En affirmant que « le pain est libre », Lahoussine Azaz, président des boulangers veut dire que le prix de cette denrée essentielle n'est pas régulé par l'Etat. Citant « un accord de modération » datant de 2002, il insiste sur le droit des boulangers à augmenter, au besoin, le prix du pain. « Il suffit d'en informer les autorités concernées »,
insiste-t-il. Un droit que Dr Kherrati de la FMDC conteste tout en dénonçant l'avidité de certains boulangers. D'après lui, ces derniers trichent dans le poids du pain pour améliorer leurs marges bénéficiaires. « En effet, le pain rond sensé être vendu à 1,20 DH doit peser 200g. Or, il est mis sur le marché à des poids bien inférieurs variant entre 150 et 170g seulement. De ce fait, les Marocains achètent réellement leur pain entre 1,40 et 1,50 DH », explique ce défendeur des consommateurs. Un argumentaire qu'Azaz balaie d'un revers de la main. « Ce poids de 200g dit réglementaire n'est plus en vigueur. Il est dépassé largement par les événements. Aujourd'hui, les prix des autres intrants du pain ont triplé. Et le prix du pain ne dépend pas uniquement de la farine mais des autres ingrédients également », se défend-il en se disant tout de même soucieux de la paix sociale.

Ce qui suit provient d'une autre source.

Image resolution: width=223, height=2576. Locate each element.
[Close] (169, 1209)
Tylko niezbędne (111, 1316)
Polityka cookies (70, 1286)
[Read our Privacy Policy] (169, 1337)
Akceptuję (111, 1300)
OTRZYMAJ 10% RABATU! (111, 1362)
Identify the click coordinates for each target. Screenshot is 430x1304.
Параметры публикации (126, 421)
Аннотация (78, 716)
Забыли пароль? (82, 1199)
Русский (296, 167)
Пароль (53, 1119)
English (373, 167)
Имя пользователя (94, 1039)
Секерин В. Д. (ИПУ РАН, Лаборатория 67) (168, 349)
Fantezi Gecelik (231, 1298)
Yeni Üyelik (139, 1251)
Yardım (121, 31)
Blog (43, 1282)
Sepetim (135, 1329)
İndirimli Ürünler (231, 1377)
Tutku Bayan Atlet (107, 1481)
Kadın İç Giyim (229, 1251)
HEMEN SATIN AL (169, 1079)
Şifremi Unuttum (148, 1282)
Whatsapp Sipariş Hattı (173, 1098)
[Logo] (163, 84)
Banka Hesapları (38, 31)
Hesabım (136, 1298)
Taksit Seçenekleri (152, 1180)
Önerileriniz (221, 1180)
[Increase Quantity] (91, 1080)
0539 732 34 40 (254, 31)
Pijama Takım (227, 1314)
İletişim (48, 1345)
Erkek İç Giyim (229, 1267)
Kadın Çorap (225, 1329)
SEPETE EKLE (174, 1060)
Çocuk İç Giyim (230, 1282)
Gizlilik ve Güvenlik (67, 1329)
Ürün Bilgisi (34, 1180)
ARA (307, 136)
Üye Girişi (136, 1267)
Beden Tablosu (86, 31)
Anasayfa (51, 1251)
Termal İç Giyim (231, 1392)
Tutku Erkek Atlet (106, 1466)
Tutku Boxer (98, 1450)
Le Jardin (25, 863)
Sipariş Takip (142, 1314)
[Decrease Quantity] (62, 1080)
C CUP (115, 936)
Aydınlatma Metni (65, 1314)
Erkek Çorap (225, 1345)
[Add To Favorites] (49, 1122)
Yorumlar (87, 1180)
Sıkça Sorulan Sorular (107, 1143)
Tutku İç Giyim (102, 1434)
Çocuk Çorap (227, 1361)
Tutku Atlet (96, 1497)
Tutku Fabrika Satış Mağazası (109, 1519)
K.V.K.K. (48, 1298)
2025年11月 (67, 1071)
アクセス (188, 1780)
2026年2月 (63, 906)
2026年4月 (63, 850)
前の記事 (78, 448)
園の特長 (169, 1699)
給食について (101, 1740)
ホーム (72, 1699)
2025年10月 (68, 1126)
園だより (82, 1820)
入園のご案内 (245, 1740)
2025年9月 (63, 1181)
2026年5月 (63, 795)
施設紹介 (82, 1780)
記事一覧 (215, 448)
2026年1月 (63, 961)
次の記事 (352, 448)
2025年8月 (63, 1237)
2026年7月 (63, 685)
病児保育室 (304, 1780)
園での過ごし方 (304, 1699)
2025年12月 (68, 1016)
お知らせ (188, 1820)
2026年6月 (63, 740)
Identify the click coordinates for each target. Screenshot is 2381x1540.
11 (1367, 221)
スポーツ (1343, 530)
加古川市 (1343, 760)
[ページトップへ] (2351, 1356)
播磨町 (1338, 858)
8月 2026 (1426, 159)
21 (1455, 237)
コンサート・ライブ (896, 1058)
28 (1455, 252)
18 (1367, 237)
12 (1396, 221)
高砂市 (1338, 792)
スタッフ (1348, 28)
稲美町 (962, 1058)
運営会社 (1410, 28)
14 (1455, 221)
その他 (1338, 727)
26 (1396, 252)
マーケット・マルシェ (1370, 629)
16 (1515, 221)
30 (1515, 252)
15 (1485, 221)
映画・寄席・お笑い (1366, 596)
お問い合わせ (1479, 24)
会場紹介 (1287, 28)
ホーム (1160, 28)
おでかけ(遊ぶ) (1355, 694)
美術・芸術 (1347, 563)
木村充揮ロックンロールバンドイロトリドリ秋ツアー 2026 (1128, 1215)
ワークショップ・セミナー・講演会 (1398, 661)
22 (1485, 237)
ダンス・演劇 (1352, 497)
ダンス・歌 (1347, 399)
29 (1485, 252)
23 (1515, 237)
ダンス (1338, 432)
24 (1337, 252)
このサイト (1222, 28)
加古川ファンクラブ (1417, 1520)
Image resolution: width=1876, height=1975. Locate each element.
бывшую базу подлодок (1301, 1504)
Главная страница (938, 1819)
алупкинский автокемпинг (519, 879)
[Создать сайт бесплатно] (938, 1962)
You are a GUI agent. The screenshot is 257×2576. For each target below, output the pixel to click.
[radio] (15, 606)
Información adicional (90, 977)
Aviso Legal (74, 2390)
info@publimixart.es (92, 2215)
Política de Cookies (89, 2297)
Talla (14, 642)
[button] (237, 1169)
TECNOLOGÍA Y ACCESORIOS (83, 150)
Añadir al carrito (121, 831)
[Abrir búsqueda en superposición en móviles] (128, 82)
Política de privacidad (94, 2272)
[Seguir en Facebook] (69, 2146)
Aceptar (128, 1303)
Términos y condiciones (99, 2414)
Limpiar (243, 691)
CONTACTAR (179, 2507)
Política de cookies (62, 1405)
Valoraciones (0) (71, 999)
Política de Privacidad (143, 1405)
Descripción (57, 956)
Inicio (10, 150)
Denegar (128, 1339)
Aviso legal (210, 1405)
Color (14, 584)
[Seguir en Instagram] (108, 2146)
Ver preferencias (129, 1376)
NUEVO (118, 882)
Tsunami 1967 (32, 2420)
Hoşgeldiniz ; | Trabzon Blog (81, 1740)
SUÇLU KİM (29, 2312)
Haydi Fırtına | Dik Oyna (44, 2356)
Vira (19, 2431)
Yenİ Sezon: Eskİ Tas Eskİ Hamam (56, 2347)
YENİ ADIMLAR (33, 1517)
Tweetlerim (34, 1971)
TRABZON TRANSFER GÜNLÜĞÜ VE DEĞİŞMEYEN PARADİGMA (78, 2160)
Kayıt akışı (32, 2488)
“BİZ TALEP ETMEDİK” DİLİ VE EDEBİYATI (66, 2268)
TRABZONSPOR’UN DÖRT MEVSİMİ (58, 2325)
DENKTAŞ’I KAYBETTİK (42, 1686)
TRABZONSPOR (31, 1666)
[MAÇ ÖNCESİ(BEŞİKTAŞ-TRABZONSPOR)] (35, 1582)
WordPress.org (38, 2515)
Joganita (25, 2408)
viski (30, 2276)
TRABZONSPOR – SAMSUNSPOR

Mais cette paix est-elle conciliable avec la libération des prix et en particulier celle des denrées alimentaires de première nécessite ? C'est là toute la question qui reste posée.
Chère compensation
La réforme de la caisse de compensation est un sujet épineux. Les derniers bruits qui ont couru sur une éventuelle annulation des subventions des prix des aliments de première nécessité, dont la farine, ont provoqué une véritable onde de choc. Si les uns estiment que cette caisse doit disparaître et qu'elle a trop longtemps plombé le budget de l'Etat sans pour autant profiter aux bonnes personnes, d'autres estiment que c'est une soupape nécessaire en ces temps de grande sensibilité sociale. Le triste souvenir de « La révolte de la koumera » (1981) reste présent dans tous les esprits. Le gouvernement Benkirane osera-t-il toucher au pain des pauvres et à celui de ceux qui s'en enrichissent ? D'après les dernières déclarations du premier ministre, il n'en est pas question…pour l'instant.